## Task directions
Which lines of the records contain the string "Action"? Collect every one of them in full.

━━━━━━━━━━━━━━━━

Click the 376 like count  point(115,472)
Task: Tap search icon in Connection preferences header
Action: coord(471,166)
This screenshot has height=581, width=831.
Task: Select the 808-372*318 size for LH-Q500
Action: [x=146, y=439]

━━━━━━━━━━━━━━━━

## Solution to the exercise
Action: coord(471,166)
Action: [x=146, y=439]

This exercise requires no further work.